** Target position records **
____

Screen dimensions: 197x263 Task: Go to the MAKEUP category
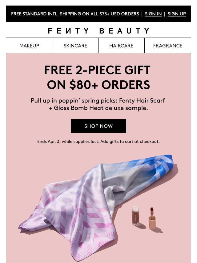pyautogui.click(x=29, y=46)
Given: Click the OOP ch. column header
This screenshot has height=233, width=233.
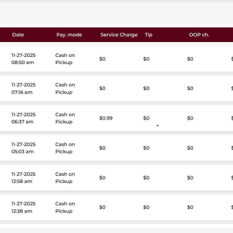Looking at the screenshot, I should click(199, 35).
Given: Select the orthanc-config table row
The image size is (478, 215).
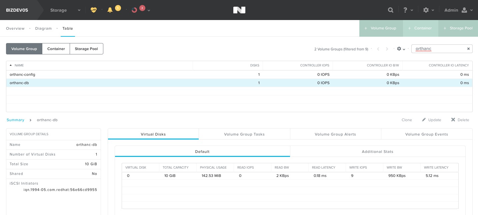Looking at the screenshot, I should (239, 74).
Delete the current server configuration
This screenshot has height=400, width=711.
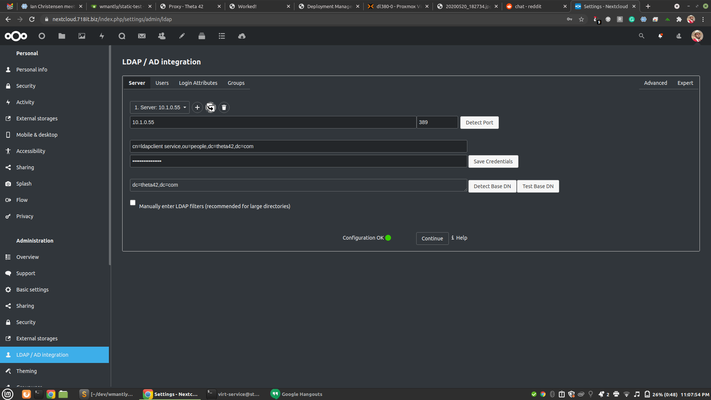[224, 107]
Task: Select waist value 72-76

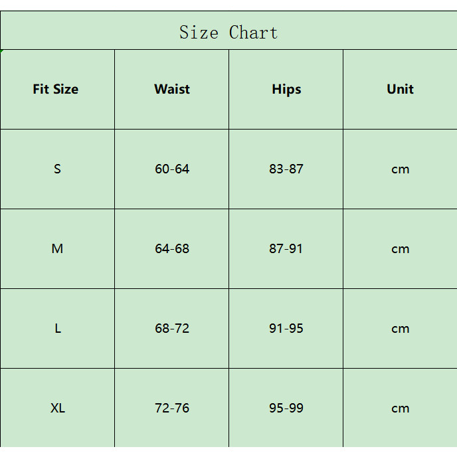Action: (x=172, y=408)
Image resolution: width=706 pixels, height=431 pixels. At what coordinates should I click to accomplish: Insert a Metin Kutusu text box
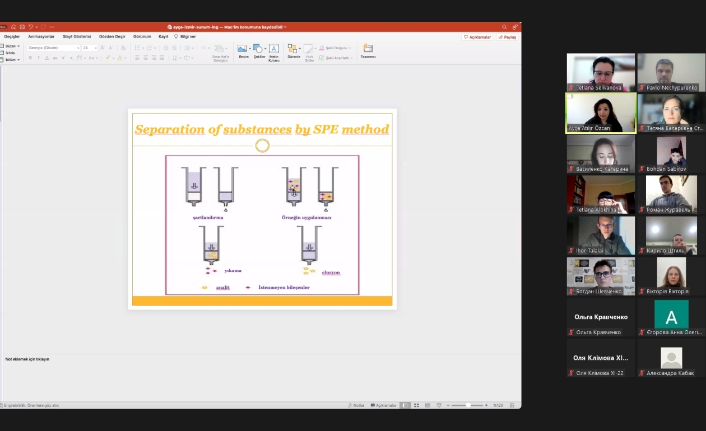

____

** Required task **
Rewrite the records as a numbered list, from the line with "Given: Click the OOP ch. column header" through the end of the records, leaving out blank lines and pictures.

** Reply to the task **
1. Given: Click the OOP ch. column header
2. This screenshot has height=233, width=233.
3. Looking at the screenshot, I should click(199, 35).
4. Given: Select the orthanc-config table row
5. The image size is (478, 215).
6. Looking at the screenshot, I should (239, 74).
7. Delete the current server configuration
8. This screenshot has height=400, width=711.
9. [224, 107]
10. Task: Select waist value 72-76
11. Action: (x=172, y=408)
12. Image resolution: width=706 pixels, height=431 pixels. At what coordinates should I click to accomplish: Insert a Metin Kutusu text box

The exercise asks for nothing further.